Start of Block

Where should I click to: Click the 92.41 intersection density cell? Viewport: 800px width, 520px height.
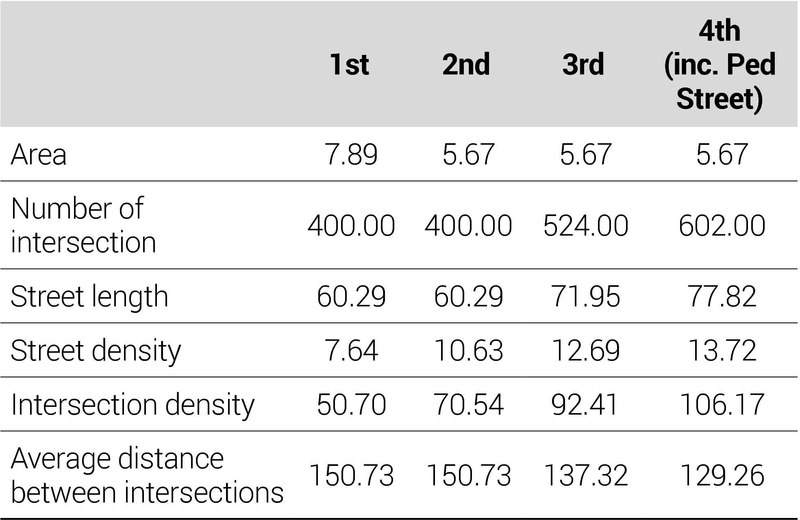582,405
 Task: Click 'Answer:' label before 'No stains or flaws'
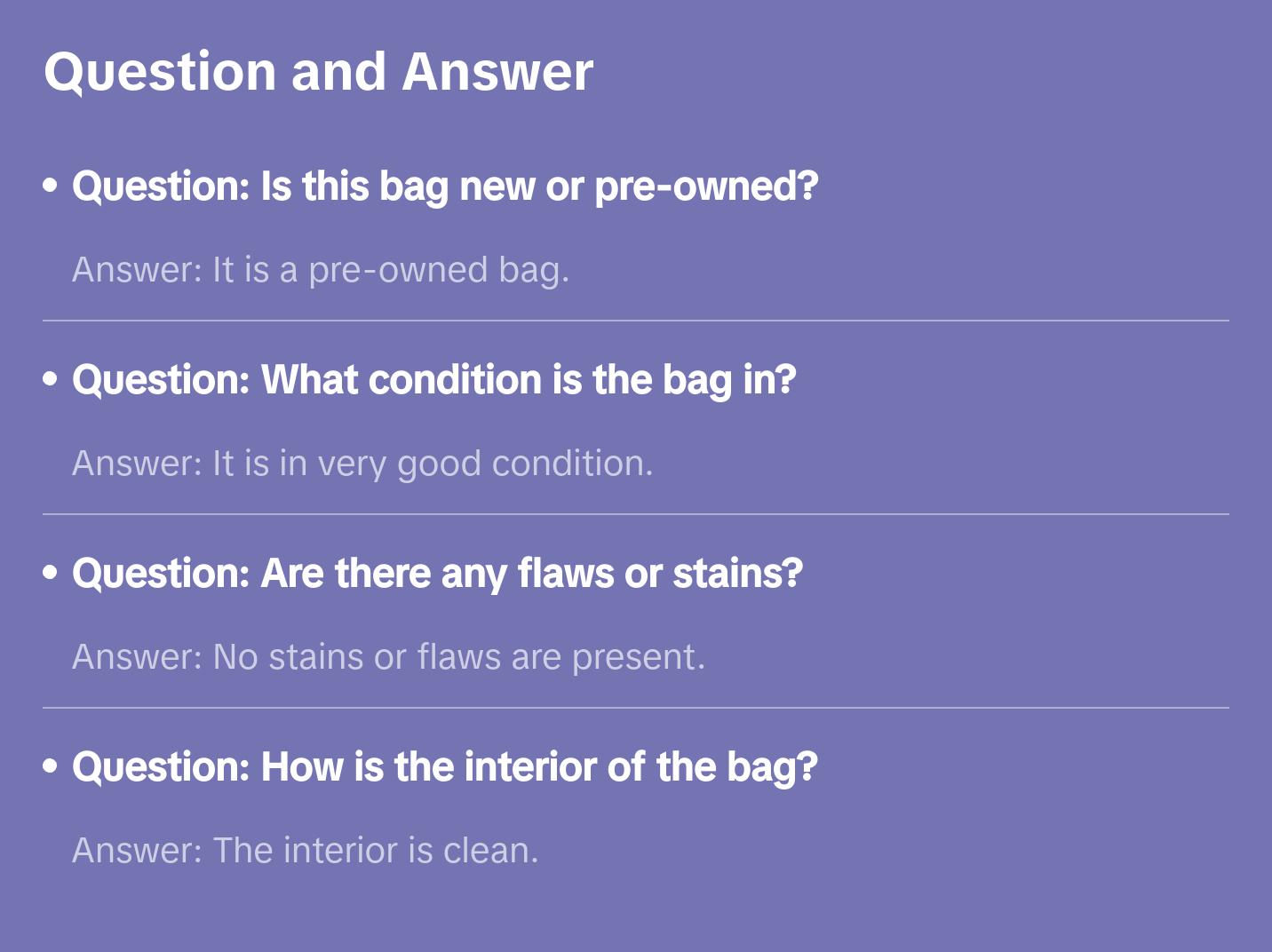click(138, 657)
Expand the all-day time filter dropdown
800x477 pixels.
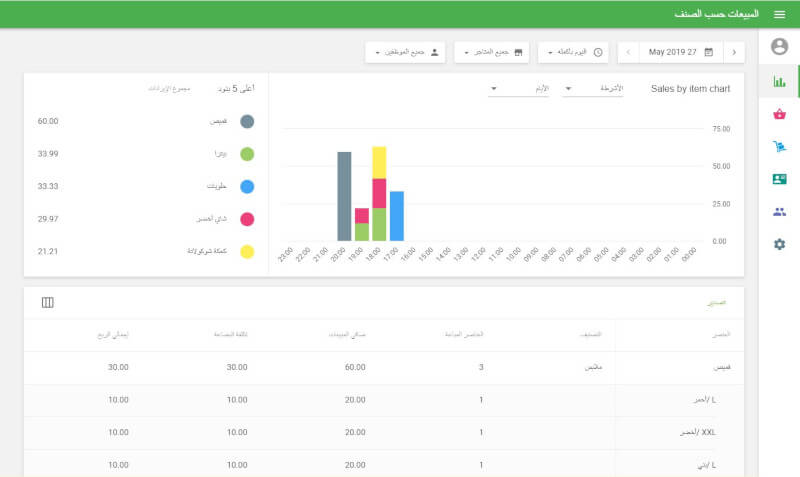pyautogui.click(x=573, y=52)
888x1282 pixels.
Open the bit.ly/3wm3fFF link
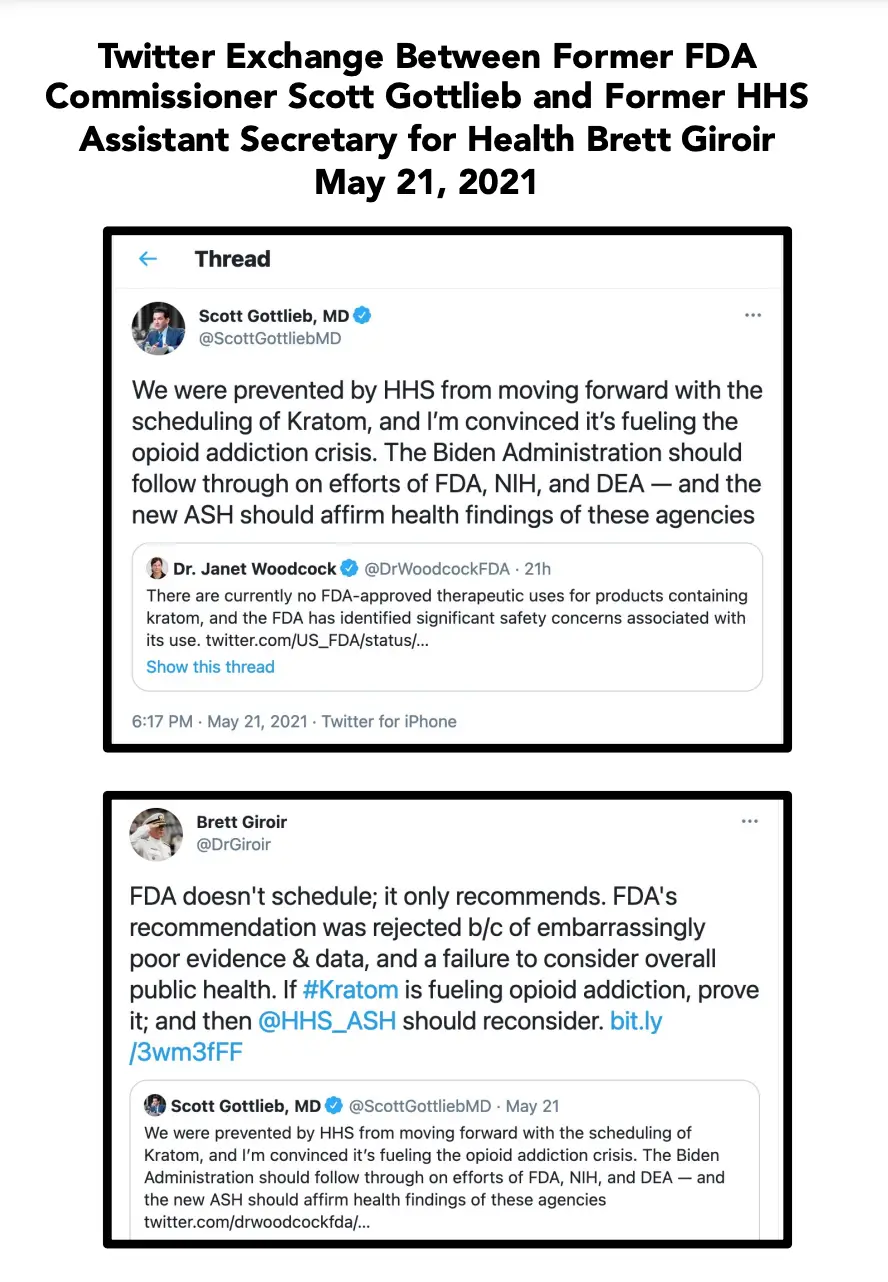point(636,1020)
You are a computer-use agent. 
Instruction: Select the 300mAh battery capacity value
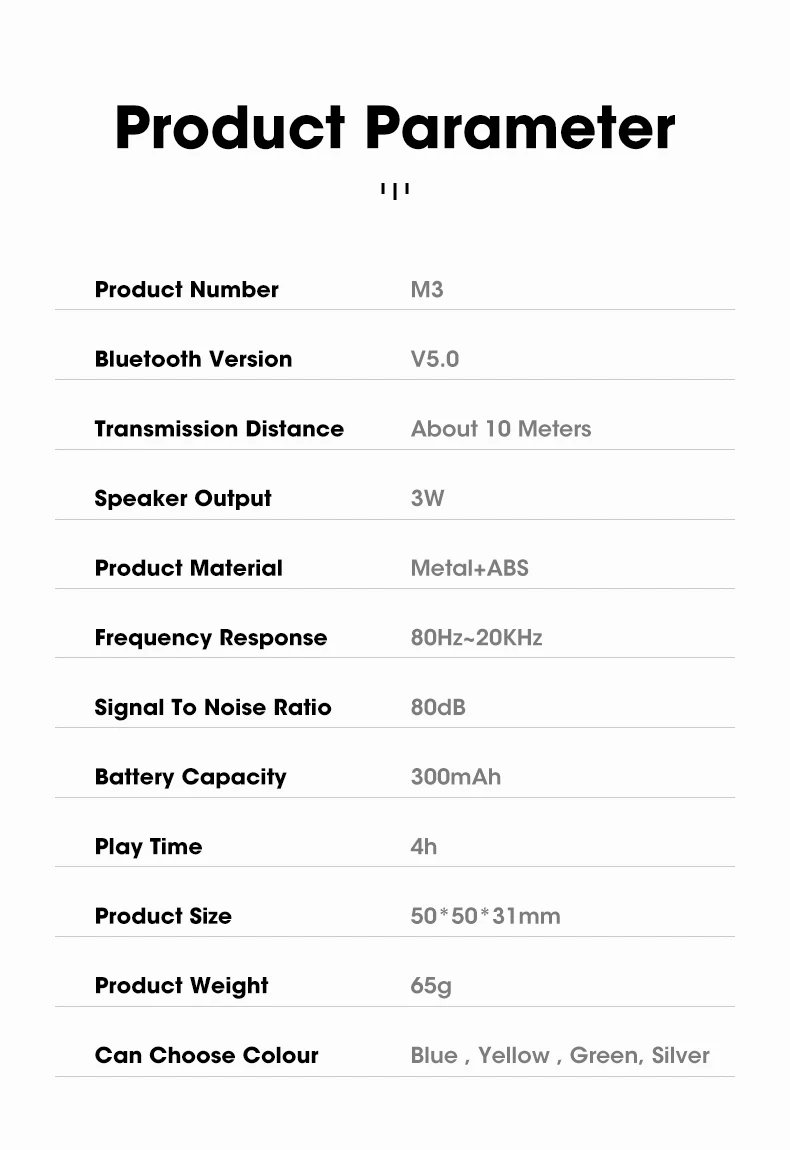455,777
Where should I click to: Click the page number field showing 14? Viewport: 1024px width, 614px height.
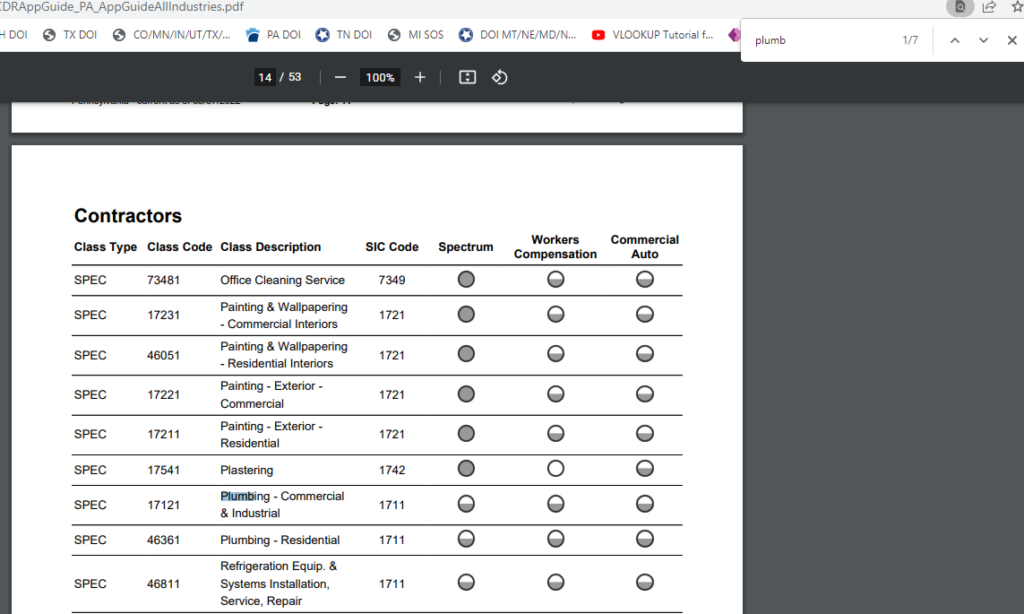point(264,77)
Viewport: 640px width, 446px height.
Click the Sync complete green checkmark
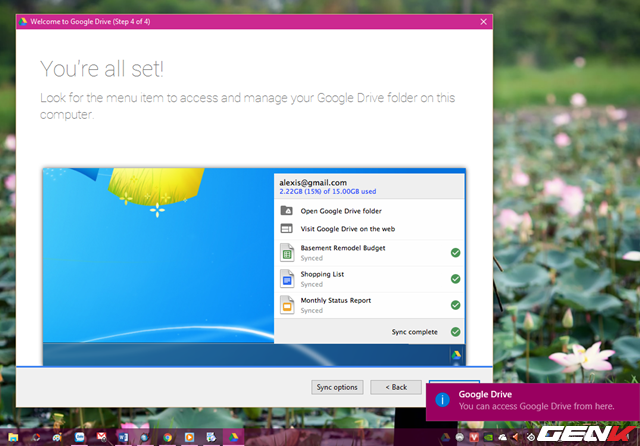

End of Block

Exercise description: Your answer should be the lines from the line containing "You are a computer-use agent." through the end of the listing above, output exactly and alone, without the pictures.

Response area:
You are a computer-use agent. 
Instruction: Select the 300mAh battery capacity value
455,777
Where should I click to: Click the page number field showing 14? Viewport: 1024px width, 614px height.
point(264,77)
Viewport: 640px width, 446px height.
Click the Sync complete green checkmark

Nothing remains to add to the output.